Two Youngstown police officers are being lauded for their quick thinking in trying to save a young life.

When the patrolmen were called to a shooting on Pasadena on the city's Southside, where a car was riddled with bullets, they didn't know there was an infant inside. But once they did, they immediately sprang into action to save his life.

Officers Casey Kelly and Greg Tackett tell 21 News when they saw the condition of three-and-a-half-month-old Tarique Morris, they just knew that every second mattered.  

And even though in the end, the baby was taken off of life support and died, they knew they have given the innocent baby who had been shot every chance at life.

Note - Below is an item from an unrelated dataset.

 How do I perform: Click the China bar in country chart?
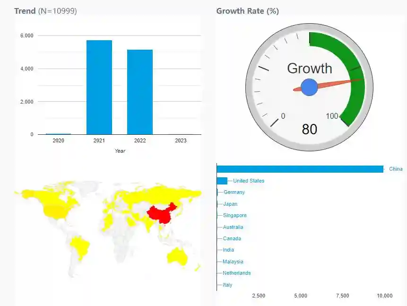[x=300, y=169]
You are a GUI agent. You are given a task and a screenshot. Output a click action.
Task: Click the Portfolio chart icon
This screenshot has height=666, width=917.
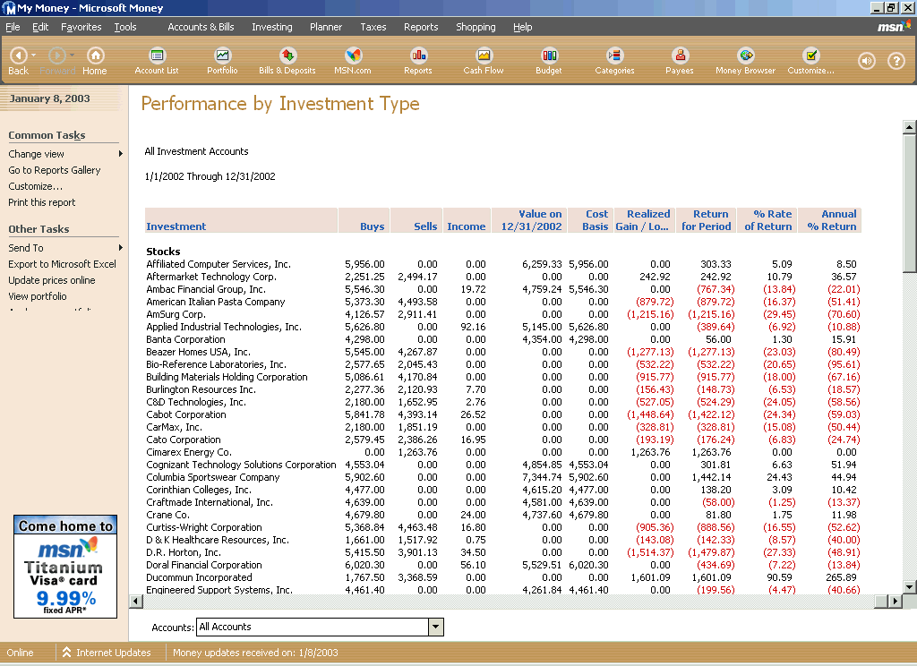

Initially, upon responding to the scene, the officers only saw the two adults in the front seat.  Edward Morris, Jr. was already deceased with a gun between his legs, and his girlfriend, Valarcia Blair, was still holding on but in bad shape.  But the officers were shocked by what they found in the back seat.

"It looked like a pile of clothes, to be honest. They had a blanket over top of the baby carrier.  And as I was shining my light, I looked up and saw the baby's face and I was kind of like oh no," Officer Kelly said.

The officers say the baby also never made a sound even though he was looking around, and clearly critically injured by gunfire.

"Not a cry, not a whimper, not anything.  It was kind of just laying there," Officer Kelly said.

Officer Tackett remembers being in the cruiser, holding the infant in the baby carrier, and Tarique looking up at him.

"I just remember he kept putting his little hand in my hand and I was just holding on to it. It was just very hard," Officer Tacket said.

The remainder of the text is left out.